Taking the listing below, restate word for word each line from the line with "How do I perform: Click" to the line with "The height and", ends included, and stop there.

__Working data__.
---

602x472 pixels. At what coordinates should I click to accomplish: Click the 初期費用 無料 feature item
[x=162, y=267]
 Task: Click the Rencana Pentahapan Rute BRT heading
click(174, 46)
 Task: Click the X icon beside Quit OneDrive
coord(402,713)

---

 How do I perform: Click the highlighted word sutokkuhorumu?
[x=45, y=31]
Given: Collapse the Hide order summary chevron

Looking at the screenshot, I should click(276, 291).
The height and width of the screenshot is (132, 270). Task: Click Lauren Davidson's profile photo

---

__Answer to this exercise__.
 How do I perform: Click the highlighted word sutokkuhorumu?
[x=45, y=31]
Given: Collapse the Hide order summary chevron

Looking at the screenshot, I should click(276, 291).
The height and width of the screenshot is (132, 270). Task: Click Lauren Davidson's profile photo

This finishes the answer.